Boldmere St. Michaels Women F.C.
- Founded: 1997
- Ground: Boldmere St. Michaels Stadium, Birmingham
- Manager: Karl Henry
- League: FA Women's National League North
- 2025–26: FA Women's National League Division One Midlands, 2nd of 12 (promoted via play-offs)

= Boldmere St. Michaels Women F.C. =

English football club

Boldmere St. Michaels Women F.C. is an English football club based in Boldmere, Birmingham, who are currently members of the FA Women's National League Division One Midlands.

==History==
The club were founded in 1997 as Birmingham & West Midlands Ladies, and originally played at the Castle Vale Stadium.

At the start of the 2019–20 season, Birmingham & West Midlands Ladies entered a partnership with Boldmere St. Michaels, using their facilities and playing their home matches at the Trevor Brown Memorial Ground. This resulted in the club changing its name to Boldmere St. Michaels Women from the 2020–21 season.

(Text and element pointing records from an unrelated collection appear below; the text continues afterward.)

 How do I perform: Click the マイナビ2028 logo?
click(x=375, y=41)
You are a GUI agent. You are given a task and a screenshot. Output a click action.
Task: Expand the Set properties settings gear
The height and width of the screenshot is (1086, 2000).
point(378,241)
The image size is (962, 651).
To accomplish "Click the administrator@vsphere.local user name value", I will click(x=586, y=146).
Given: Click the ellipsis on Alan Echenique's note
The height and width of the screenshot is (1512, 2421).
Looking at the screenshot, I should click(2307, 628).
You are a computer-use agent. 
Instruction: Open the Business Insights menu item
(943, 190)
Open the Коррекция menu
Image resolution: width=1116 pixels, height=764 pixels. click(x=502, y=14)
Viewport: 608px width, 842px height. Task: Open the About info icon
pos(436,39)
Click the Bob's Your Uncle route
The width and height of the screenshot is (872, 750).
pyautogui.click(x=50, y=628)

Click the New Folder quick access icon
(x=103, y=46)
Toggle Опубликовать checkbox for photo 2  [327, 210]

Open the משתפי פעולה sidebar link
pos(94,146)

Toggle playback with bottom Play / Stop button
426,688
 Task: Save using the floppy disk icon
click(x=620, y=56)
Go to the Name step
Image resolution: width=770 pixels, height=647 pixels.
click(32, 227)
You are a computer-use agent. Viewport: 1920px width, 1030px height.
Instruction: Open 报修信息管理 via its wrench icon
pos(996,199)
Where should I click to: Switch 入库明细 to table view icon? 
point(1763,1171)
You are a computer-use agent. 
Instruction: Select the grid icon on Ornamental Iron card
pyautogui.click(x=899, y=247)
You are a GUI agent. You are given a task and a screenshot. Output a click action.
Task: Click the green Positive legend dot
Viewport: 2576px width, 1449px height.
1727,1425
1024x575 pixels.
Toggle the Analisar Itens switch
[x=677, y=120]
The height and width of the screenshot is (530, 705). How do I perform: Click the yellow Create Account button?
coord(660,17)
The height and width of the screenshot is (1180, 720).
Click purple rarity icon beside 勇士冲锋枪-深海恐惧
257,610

Boldmere St Michaels were promoted at the end of the 2021–22 season as Champions of Division One Midlands. At the end of the 2022–23 season, they were relegated back to the Division One Midlands. After two mid-table finishes in 2024 and 2025, the club qualified for the promotion play-off in the 2025–26 season, facing off against Division One North side Cheadle Town Stingers at the Pirelli Stadium.